The candidate who kept returning to Liberty was, of course, a grown-up edition of the boy who punched his second-grade teacher in the face, the lad whose real-estate magnate father nicknamed "killer." As a teen-ager, Trump was shaped by "The Power of Positive Thinking" sermons of the Rev. Norman Vincent Peale, the cultural tastes of Hugh Hefner and the strict disciplines of a military academy.
But Mansfield noted Trump was also the man who couldn't bear to throw away stacks of Bibles given to him by fans, creating a Trump Tower storage room for them. This political warrior finally called a sympathetic pastor and asked: "I know God says to forgive. But how do we know when to turn the other cheek and when to fight?"
In the marathon of primaries, Trump faced a Baptist minister, two preacher's sons and several candidates with solid evangelical credentials.
"We know that Trump didn't win with the majority of evangelical voters at first. ... Many religious conservatives worried about him. But in the general election, they had to decide between the difficult Donald Trump and Hillary Clinton. That was that," said Mansfield.
Thus, Christianity Today ran a pre-election analysis noting, "Most Evangelicals Will Vote Trump, But Not For Trump." In one of 2016's most quoted statistics, 81 percent of white evangelicals voted for Trump -- but that didn't mean they wanted to, said Mansfield.
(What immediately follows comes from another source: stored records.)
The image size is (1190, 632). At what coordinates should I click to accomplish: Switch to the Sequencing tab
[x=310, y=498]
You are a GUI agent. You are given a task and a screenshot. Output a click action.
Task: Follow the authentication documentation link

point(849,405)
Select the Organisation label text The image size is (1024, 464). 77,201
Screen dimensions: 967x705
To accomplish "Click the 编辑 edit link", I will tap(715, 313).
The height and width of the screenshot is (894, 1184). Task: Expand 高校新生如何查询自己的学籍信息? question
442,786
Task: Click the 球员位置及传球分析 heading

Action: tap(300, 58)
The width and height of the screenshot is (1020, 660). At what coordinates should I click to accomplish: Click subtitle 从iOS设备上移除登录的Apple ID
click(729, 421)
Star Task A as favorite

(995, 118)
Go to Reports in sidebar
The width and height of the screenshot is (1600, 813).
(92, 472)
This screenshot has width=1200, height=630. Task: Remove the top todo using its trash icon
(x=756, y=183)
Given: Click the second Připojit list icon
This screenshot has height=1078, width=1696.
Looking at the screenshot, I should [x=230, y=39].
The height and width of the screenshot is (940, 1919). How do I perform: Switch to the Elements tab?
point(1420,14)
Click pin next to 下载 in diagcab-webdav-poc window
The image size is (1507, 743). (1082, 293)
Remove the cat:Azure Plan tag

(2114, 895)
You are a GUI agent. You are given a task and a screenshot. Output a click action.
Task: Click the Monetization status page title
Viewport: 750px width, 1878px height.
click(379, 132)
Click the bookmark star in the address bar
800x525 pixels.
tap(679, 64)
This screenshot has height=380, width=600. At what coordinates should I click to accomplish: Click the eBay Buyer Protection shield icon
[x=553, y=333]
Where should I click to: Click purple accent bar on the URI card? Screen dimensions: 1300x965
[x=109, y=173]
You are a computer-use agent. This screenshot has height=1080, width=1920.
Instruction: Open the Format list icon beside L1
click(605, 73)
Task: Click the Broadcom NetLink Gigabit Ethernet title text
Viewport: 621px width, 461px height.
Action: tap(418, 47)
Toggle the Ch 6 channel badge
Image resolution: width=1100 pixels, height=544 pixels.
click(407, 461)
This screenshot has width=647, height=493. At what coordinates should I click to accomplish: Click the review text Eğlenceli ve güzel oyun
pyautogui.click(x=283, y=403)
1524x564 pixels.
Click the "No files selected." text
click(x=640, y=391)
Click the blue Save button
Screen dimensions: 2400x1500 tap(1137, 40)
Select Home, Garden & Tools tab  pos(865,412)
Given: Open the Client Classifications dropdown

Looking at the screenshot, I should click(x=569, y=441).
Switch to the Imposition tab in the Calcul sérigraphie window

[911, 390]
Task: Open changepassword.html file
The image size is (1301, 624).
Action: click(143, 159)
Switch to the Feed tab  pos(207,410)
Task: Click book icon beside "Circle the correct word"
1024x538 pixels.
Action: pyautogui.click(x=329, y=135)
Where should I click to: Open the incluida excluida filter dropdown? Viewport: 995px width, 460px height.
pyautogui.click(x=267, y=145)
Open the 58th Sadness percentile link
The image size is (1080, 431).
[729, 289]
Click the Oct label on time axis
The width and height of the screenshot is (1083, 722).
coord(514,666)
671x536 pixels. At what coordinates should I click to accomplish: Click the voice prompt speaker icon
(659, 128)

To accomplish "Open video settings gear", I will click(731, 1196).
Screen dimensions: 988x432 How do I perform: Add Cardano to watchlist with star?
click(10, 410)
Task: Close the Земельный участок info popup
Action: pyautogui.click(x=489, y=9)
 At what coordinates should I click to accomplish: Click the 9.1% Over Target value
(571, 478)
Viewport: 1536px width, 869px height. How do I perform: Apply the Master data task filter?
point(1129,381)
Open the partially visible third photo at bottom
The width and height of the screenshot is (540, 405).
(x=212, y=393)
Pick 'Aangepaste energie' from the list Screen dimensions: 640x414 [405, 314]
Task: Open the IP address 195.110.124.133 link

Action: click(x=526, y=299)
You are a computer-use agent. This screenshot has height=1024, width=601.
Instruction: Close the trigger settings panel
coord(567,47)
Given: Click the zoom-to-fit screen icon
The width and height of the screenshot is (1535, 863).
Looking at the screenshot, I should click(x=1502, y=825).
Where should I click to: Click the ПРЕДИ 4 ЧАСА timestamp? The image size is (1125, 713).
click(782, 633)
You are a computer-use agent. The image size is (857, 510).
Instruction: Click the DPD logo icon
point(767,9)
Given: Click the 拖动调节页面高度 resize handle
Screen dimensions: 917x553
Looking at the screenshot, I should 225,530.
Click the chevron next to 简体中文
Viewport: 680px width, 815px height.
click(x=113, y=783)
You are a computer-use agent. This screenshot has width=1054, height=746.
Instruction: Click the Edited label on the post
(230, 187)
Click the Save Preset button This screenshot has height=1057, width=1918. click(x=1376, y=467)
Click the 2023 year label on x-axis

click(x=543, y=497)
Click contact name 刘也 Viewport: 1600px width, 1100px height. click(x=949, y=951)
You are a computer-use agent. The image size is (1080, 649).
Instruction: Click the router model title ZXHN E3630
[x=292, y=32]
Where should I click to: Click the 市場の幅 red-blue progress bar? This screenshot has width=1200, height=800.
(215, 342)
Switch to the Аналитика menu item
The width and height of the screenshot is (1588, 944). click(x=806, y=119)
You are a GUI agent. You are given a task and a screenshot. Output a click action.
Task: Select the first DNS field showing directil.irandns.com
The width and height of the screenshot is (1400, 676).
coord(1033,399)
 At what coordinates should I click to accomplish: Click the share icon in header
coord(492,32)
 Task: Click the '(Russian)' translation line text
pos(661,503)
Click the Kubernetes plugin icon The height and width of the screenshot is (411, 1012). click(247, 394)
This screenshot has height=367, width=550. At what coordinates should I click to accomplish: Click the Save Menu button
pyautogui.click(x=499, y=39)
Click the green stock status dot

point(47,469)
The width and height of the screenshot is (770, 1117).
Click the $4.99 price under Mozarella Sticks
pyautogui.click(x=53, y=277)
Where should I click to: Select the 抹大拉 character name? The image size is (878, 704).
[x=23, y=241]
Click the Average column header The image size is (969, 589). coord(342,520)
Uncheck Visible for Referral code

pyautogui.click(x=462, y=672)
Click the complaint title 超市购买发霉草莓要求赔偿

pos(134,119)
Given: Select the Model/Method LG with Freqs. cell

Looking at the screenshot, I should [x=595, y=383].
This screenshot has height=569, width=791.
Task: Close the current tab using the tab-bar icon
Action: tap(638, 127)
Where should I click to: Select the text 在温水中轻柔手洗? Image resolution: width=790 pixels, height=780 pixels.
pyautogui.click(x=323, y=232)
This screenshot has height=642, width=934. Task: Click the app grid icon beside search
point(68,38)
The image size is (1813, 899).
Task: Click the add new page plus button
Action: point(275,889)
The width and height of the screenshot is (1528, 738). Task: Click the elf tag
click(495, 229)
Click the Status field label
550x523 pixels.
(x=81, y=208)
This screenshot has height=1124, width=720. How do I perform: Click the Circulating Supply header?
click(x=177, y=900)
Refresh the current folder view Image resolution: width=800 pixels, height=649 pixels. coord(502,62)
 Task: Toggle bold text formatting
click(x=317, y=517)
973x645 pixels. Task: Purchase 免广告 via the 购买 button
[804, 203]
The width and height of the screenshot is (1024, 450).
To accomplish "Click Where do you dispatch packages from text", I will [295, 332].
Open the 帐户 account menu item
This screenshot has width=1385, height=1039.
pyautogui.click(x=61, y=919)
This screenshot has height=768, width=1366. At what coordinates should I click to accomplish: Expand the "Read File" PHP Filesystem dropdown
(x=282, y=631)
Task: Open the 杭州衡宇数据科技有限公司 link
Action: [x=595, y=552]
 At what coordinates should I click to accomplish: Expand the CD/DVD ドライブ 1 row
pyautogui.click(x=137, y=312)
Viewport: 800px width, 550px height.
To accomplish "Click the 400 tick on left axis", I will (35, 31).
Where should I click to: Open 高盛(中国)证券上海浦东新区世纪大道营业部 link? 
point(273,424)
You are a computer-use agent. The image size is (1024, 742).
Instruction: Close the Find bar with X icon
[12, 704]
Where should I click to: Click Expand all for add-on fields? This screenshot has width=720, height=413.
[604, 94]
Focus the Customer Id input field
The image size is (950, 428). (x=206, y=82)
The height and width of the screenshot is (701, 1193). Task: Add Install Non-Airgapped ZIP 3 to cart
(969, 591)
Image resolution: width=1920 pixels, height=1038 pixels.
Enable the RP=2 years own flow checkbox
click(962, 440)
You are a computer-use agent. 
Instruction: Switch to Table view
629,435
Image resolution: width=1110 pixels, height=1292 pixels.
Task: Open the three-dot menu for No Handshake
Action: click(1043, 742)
Ironically, the current president was a liberal Christian who was comfortable quoting Bible verses, even when defending his government's efforts to sue conservative believers for following ancient Christian doctrines, explained Mansfield, who also wrote the bestseller, "The Faith of Barack Obama." And candidate Clinton was an articulate United Methodist who said her social activism was linked to her faith.
Thus, religious conservatives were "traumatized ... and fearful a second Clinton presidency would mean more of the same," said Mansfield. Whether they were angry, and loyal to Trump, or simply fearful, and thus opposed to Clinton, religious conservatives cited one crucial factor in their 2016 votes -- the U.S. Supreme Court and the future of religious liberty in America.
For true Trump believers, wrote Mansfield, it didn't matter that their man "celebrated his sexual conquests openly on cable TV, that his language was vile, that his treatment of women was sometimes obscene or that he often spoke in racially offensive terms. God could call him. God would make him righteous. God could anoint him. ...
"Then Donald Trump won. To millions of Americans, it seemed a miracle. He had defeated a dozen and a half Republican primary opponents with deeper spiritual resumes than his and he bested Hillary Clinton, one of the most religiously outspoken politicians of our time."
There are signs that Trump is on a spiritual journey, said Mansfield. Some people believe his Christian faith is real. Others say it's too early to tell.
"Many people knew that voting for Trump was risky," he added. "What I heard people say, over and over, was this: 'I would rather have the uncertainties of Donald Trump than the certainties of Hillary Clinton.' I will have to risk it."